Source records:
───

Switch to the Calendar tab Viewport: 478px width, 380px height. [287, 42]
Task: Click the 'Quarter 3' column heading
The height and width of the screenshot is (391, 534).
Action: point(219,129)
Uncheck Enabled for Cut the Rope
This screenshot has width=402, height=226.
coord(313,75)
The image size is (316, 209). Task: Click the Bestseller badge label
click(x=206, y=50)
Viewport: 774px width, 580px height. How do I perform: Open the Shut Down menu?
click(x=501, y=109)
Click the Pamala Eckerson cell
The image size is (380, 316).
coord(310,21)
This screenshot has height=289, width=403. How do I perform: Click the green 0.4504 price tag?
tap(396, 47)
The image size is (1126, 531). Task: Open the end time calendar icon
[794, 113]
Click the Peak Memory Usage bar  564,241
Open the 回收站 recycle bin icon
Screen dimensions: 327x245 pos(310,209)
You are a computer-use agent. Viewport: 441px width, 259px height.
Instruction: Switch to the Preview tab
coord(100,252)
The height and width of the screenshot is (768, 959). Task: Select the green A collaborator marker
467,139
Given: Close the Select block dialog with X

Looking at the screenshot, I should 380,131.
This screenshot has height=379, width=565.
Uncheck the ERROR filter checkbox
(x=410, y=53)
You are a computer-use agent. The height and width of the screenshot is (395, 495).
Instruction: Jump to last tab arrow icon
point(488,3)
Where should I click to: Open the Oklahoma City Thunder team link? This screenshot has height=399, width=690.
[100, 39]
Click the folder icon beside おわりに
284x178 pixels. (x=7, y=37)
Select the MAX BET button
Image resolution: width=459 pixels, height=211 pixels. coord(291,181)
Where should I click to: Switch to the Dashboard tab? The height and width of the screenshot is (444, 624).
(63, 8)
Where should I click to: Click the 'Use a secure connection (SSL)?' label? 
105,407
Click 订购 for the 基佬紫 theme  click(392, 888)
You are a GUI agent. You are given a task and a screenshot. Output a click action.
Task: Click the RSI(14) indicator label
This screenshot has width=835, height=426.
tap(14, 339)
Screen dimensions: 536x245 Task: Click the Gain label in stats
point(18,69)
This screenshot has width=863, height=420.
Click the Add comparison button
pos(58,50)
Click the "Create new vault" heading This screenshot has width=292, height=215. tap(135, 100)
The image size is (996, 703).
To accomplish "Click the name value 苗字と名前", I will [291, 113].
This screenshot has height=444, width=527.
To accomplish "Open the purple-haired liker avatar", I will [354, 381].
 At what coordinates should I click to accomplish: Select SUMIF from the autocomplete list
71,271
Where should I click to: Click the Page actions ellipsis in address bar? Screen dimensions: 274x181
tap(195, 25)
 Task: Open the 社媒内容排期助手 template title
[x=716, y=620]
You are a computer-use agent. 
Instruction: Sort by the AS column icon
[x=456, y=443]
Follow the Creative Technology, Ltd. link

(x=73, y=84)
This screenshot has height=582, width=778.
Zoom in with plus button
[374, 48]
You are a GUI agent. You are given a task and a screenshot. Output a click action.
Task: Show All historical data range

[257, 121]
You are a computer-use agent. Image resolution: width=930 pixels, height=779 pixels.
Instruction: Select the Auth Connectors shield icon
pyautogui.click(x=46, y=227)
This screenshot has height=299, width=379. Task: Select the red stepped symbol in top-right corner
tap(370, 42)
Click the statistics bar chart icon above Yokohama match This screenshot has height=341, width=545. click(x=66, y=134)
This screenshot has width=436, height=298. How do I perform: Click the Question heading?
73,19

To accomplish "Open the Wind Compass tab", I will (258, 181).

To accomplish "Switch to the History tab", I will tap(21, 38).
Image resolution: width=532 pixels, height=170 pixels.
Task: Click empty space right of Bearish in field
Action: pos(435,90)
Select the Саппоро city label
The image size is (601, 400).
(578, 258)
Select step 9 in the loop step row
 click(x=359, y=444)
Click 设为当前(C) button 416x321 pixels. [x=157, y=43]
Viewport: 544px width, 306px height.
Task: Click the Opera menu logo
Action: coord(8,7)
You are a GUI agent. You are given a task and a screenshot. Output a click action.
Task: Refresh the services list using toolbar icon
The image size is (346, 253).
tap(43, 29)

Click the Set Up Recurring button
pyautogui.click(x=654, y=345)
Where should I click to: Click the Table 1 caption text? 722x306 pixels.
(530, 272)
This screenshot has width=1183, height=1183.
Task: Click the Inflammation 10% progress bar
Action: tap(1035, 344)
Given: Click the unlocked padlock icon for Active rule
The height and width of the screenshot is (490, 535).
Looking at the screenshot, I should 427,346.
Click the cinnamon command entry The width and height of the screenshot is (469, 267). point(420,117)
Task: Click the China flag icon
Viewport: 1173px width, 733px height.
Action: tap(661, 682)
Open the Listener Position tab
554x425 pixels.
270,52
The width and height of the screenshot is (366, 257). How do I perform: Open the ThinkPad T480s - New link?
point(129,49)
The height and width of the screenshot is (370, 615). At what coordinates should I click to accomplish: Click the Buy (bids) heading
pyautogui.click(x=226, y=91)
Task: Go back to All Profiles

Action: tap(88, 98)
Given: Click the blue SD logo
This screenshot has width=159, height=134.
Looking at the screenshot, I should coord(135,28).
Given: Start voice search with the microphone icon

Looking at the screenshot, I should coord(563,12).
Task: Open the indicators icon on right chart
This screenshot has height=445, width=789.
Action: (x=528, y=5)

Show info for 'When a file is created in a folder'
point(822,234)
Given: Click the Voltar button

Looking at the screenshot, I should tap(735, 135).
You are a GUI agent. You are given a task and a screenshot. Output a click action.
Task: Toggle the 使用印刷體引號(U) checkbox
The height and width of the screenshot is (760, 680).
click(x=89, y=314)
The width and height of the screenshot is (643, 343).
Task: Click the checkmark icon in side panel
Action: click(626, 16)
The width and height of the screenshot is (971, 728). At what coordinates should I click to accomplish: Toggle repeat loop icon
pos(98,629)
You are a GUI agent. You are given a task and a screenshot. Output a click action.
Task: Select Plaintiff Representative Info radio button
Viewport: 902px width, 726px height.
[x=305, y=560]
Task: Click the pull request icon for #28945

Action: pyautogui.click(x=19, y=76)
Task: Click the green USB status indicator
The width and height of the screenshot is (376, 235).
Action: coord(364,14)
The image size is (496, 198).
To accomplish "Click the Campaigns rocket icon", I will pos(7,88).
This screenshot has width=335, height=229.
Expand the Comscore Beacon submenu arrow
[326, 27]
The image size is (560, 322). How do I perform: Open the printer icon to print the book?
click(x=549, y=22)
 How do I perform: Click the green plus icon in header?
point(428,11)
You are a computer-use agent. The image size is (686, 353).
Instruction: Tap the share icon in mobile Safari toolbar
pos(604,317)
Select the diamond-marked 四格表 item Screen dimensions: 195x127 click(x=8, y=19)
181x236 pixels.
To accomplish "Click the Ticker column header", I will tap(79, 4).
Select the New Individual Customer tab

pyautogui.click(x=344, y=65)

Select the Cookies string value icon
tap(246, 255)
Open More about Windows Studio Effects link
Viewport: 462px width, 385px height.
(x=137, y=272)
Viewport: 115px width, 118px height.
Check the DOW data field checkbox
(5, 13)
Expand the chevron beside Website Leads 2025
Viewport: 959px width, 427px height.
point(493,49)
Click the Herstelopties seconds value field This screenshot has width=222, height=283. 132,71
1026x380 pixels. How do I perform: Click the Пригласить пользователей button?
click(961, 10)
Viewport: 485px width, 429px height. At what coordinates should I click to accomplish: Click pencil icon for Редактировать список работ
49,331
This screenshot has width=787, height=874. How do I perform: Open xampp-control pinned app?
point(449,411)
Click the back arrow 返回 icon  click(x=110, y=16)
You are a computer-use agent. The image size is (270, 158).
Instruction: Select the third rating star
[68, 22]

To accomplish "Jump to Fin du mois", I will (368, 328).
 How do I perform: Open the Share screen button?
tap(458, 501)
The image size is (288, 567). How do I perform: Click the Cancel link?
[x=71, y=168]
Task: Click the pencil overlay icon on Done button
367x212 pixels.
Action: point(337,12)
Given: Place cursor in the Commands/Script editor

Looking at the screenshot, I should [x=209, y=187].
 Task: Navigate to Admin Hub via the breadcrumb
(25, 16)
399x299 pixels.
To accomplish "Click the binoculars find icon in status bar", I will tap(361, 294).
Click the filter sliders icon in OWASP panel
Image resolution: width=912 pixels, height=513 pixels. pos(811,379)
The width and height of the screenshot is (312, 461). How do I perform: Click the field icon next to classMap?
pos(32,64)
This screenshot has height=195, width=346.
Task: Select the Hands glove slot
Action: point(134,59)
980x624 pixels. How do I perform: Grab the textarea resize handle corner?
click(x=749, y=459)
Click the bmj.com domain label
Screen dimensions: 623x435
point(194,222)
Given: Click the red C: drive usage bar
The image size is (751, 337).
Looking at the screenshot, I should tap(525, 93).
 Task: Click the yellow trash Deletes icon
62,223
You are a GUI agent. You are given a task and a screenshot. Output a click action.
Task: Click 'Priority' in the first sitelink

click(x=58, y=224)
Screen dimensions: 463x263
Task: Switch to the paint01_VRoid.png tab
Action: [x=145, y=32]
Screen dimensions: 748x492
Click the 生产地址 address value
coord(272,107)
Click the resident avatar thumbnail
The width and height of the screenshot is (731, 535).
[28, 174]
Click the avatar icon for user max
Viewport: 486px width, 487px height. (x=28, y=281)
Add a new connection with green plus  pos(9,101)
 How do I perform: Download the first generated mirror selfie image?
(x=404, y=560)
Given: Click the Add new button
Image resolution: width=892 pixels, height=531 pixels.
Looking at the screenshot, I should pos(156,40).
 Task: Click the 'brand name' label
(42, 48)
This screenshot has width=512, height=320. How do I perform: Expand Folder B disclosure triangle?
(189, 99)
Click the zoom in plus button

───

Exercise goal
Check each line in the records above for the word "chart". Return those that have it.

Result for this exercise
Click the statistics bar chart icon above Yokohama match This screenshot has height=341, width=545. click(x=66, y=134)
Task: Open the indicators icon on right chart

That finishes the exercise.